Arbeitsaufträge:
a - Bei welchem Rhein-Kilometer ereignete sich laut dem Urteil zur Haftung des Schubverbandes die Kollision?
b - Tippen Sie sämtliche Zeilen, die auf den Urteilstext folgen, Zeichen für Zeichen ab.

Vorliegender Text:
Zur Frage, ob nur das Schubboot oder alle Einheiten eines Schubverbandes für Schäden haften, die durch eine vom Schiffsführer oder einem sonstigen Mitglied der Besatzung des Schubbootes schuldhaft herbeigeführte Kollision des Schubverbandes an einem anderen Schiff entstanden sind.

Urteil des Oberlandesgerichts Köln – Rheinschiffahrtsobergericht

vom 18. Mai 1976

3 U 156/75

(Rheinschiffahrtsgericht Duisburg-Ruhrort)

Nicht rechtskräftig

Zum Tatbestand:

Zwischen dem bei der Klägerin versicherten, zu Tal fahrenden MS H und dem der Beklagten zu 1 gehörenden, vom Beklagten zu 2 mit Radar zu Berg geführten Schubverband, bestehend aus dem schiebenden MS G und dem Schubleichter M, kam es bei Nebel und eingeschränkter Sicht bei Rhein-km 806 zu einer Kollision, die zum Sinken von MS H führte.

Die Klägerin verlangt Erstattung von 2/3 des Gesamtschadens von über 116000,- DM, weil der Beklagte zu 2 den Schubverband nicht in gestreckter Lage gehalten und die Fahrt mit unverminderter Geschwindigkeit fortgesetzt habe, obwohl er den Kollisionskurs von MS H, mit dem keine Sprechfunkverbindung bestanden habe, schon in einer Entfernung von 800 m bemerkt hätte.

Die Beklagten behaupten alleiniges Fehlverhalten von MS H, das bei der Sichtweite von nur 250 m die Talfahrt längst habe einstellen müssen und auch die Kursweisung zur Steuerbordbegegnung mißachtet habe. Bei seinem Auftauchen im Abstand von 200 m habe der Schubverband sofort gestoppt und zurückgeschlagen, jedoch die Kollision nicht verhindern können.

Das Rheinschiffahrtsgericht hat den Anspruch nur zur Hälfte, also in Höhe von '/3 des erlittenen Schadens dem Grunde nach für gerechtfertigt erklärt und darüber hinaus festgestellt, daß die Beklagte zu 1 nicht nur mit dem MS G, sondern auch mit dem Schubleichter M hafte. Die Berufungen beider Parteien wurden zurückgewiesen. Wegen der bedeutungsvollen Haftungsfrage wurde die Revision zugelassen, über die noch nicht entschieden ist.

Aus den Entscheidungsgründen:

Das Rheinschiffahrtsgericht hat die Haftungsquote der Beklagten für den unfallbedingten Schaden der Interessenten von H im Ergebnis zu Recht auf 1/3 beschränkt. In diesem Umfange müssen die Beklagten für die Unfallfolgen einstehen, weil der Beklagte zu 2 den Schadensfall mitverschuldet hat (wird ausgeführt).
Dem Rheinschiffahrtsgericht ist ferner darin zu folgen, daß die Beklagte zu 1 nicht nur mit dem Boot G, sondern auch mit dem Schubleichter M haftet.

Zu prüfende Zeilen:
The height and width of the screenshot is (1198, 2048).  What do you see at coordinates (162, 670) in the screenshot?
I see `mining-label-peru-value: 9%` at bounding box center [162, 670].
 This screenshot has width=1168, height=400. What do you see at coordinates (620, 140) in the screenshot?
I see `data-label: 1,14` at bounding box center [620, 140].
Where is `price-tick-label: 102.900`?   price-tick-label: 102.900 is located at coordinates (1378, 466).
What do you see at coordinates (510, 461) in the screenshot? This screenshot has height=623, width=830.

Lösungen:
a - Bei Rhein-km 806.

b -
The height and width of the screenshot is (1198, 2048).  What do you see at coordinates (162, 670) in the screenshot?
I see `mining-label-peru-value: 9%` at bounding box center [162, 670].
 This screenshot has width=1168, height=400. What do you see at coordinates (620, 140) in the screenshot?
I see `data-label: 1,14` at bounding box center [620, 140].
Where is `price-tick-label: 102.900`?   price-tick-label: 102.900 is located at coordinates (1378, 466).
What do you see at coordinates (510, 461) in the screenshot? This screenshot has height=623, width=830.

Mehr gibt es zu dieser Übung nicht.